# Consignes de travail:
A. Répondez brièvement à ces questions sur l'article consacré à Isabelle Eberhardt :
(i) De quelle nationalité et de quelle origine l'écrivaine-voyageuse est-elle présentée ?
(ii) À quelle date l'article a-t-il été publié ?
(iii) D'où Isabelle Eberhardt contemple-t-elle Tunis à l'automne 1899 ?
B. Reprenez l'article consacré à Isabelle Eberhardt au point où il s'arrête et poursuivez-en le récit.

# Extrait de page:
Comment Isabelle Eberhardt a écrit sa légende en Algérie

Entre envie d’aventure et quête de spiritualité, l’écrivaine-voyageuse suisse d’origine russe a toujours suivi son instinct, lequel l’a conduite vers le Sud et les dunes d’El-Oued, dans le Souf, en Algérie.

Isabelle Eberhardt. © Montage JA; PVDE/Bridgeman Images

Publié le 9 septembre 2023 Lecture : 5 minutes.

LE RÊVE MAGHRÉBIN DES AVENTURIERS EUROPÉENS (3/4) – Sur les escaliers de la colline d’El-Gorjani, Isabelle Eberhardt contemple Tunis qui frémit sous les premières lueurs d’un lascif matin d’automne 1899. Un enchantement qui semble émaner du divin, avec l’appel à la prière qui s’élève, démultiplié par les voix qui s’élancent de chaque minaret.

Enregistrements issus d'une source de données
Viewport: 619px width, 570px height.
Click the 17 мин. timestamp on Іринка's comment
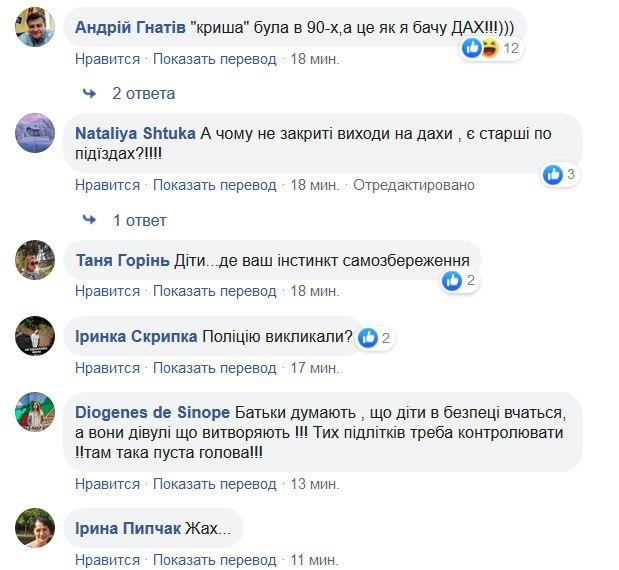click(x=314, y=367)
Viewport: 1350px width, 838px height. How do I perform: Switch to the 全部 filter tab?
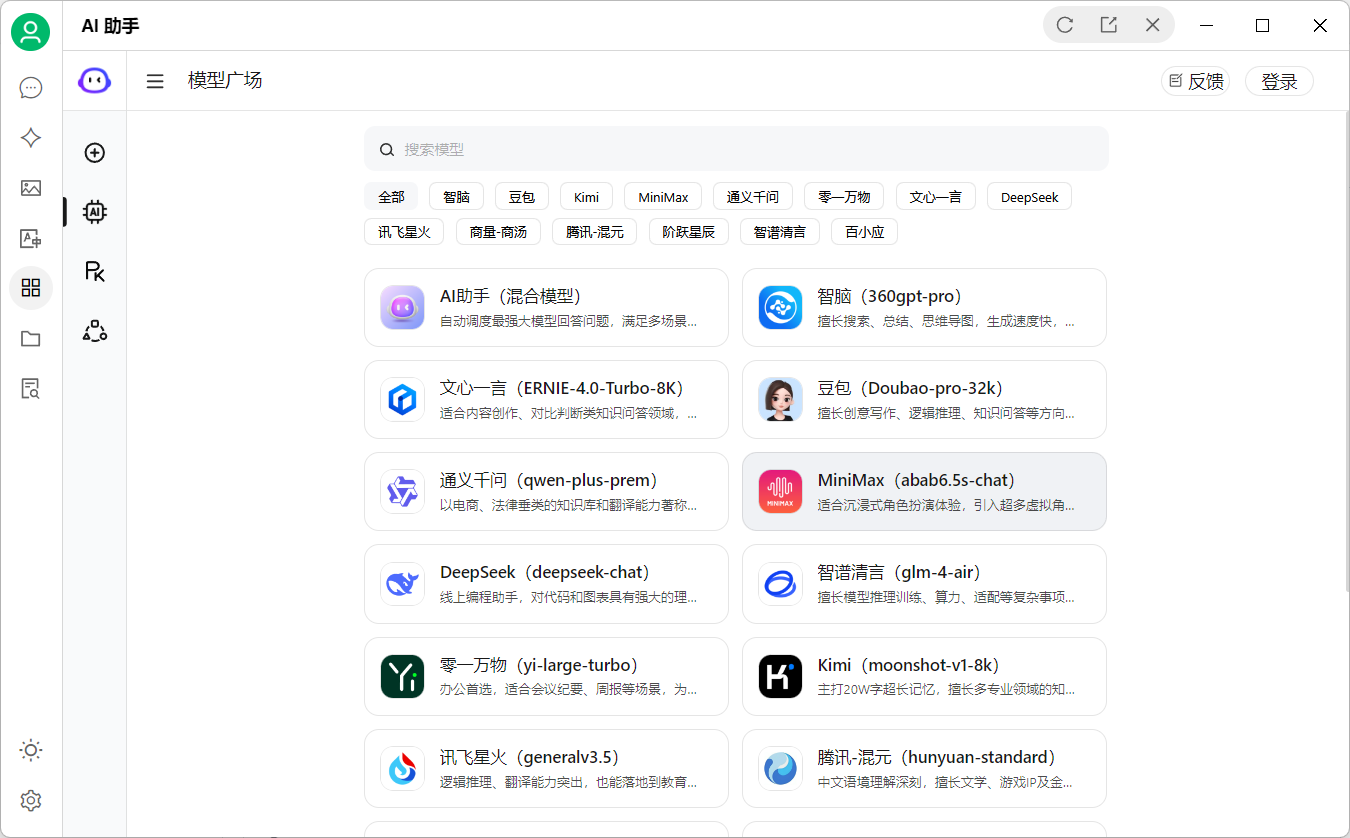391,196
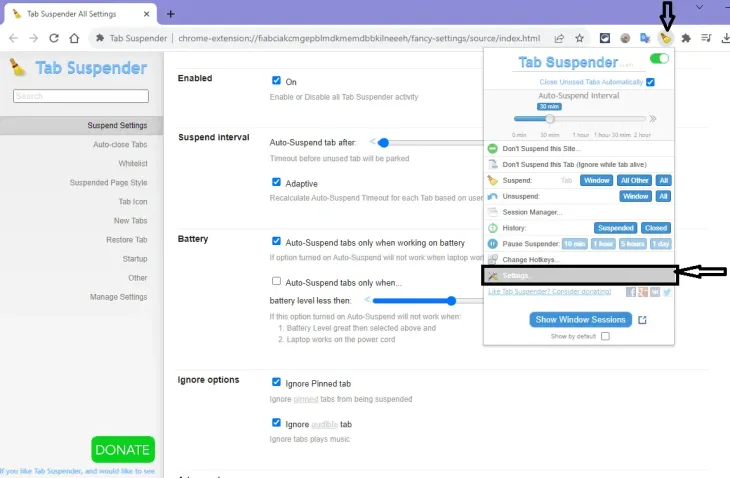The height and width of the screenshot is (478, 730).
Task: Click the settings Search input field
Action: pos(80,96)
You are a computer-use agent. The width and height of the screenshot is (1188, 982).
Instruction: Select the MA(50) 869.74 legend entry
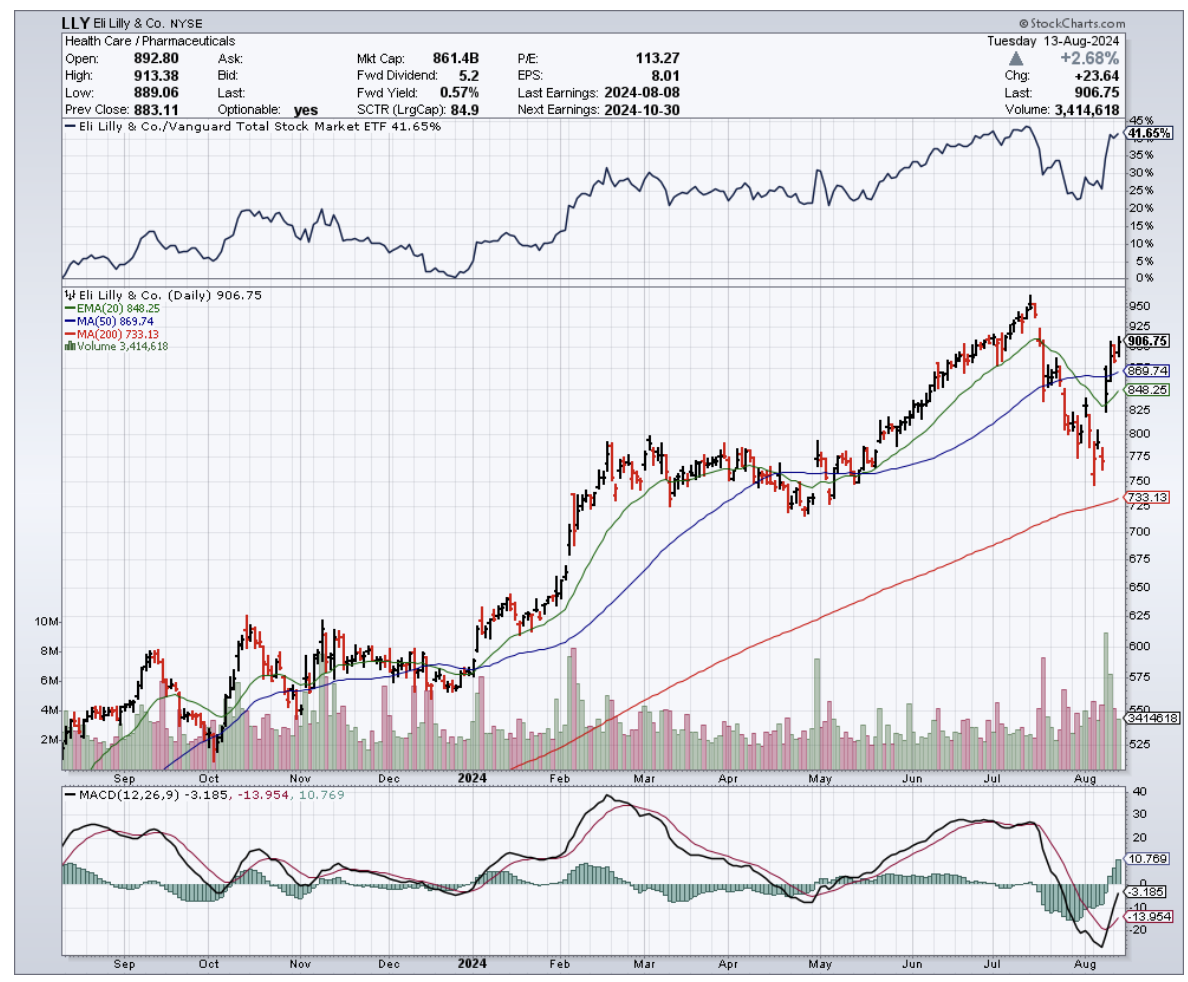tap(112, 321)
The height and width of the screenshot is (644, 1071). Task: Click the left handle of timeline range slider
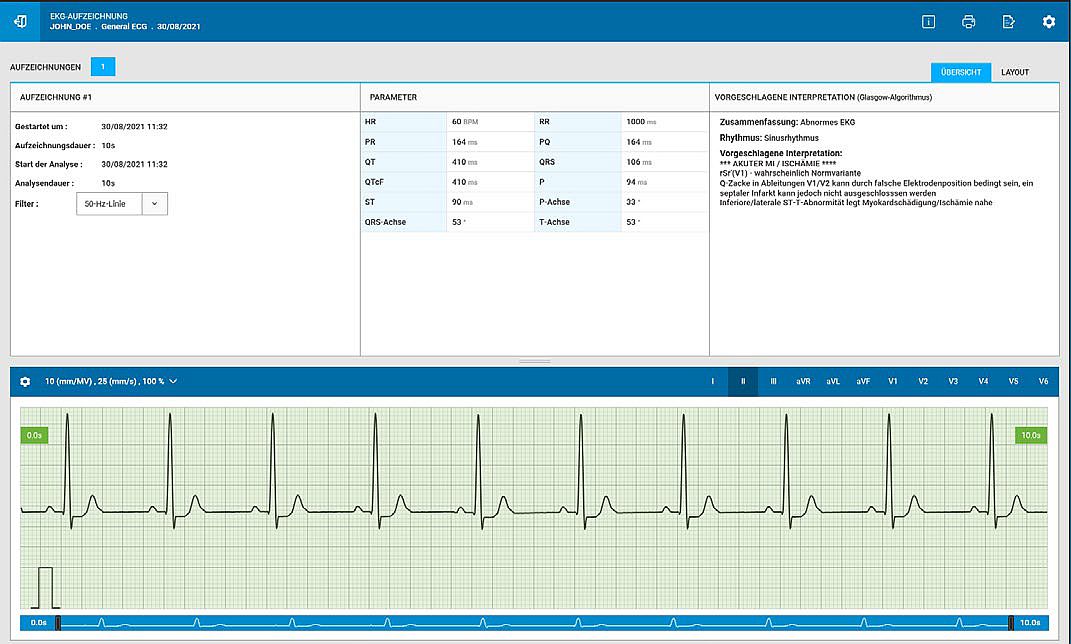(x=58, y=623)
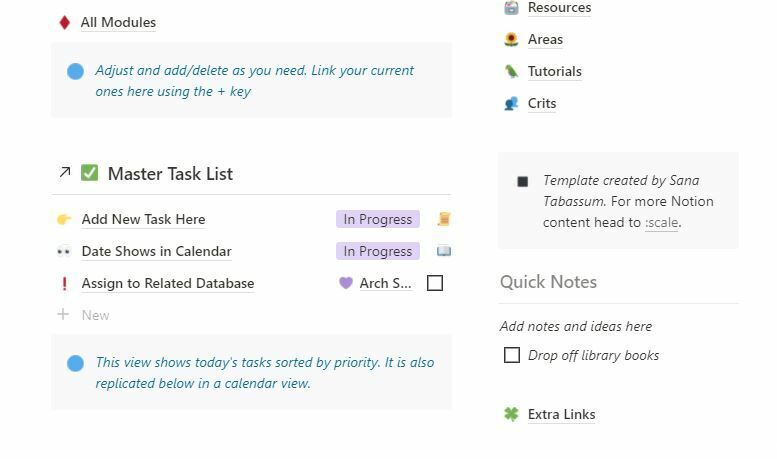
Task: Check the Drop off library books box
Action: point(512,355)
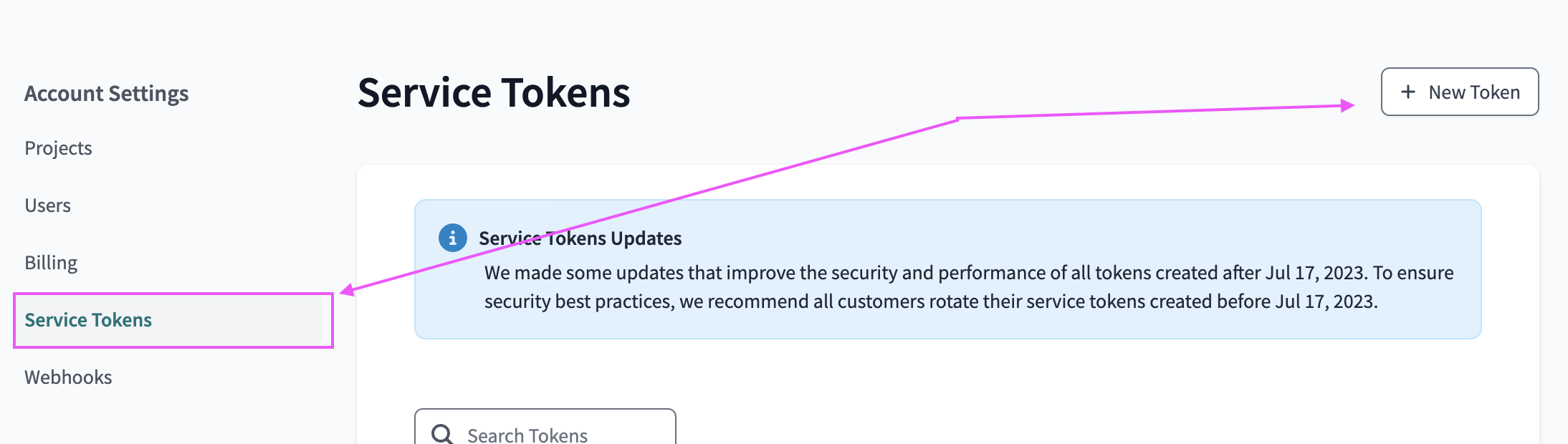Navigate to Webhooks settings

point(68,377)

# En réponse:
A.
(i) Elle est suisse, d'origine russe.
(ii) Il a été publié le 9 septembre 2023.
(iii) Elle contemple Tunis depuis les escaliers de la colline d'El-Gorjani.

B.
À cet instant, Isabelle éprouve un sentiment de plénitude qui fait écho à la quête qu’elle entreprend, poursuivant comme elle l’écrit son « rêve de vieil Orient resplendissant et morne, dans les antiques quartiers blancs pleins d’ombre et de silence de Tunis ».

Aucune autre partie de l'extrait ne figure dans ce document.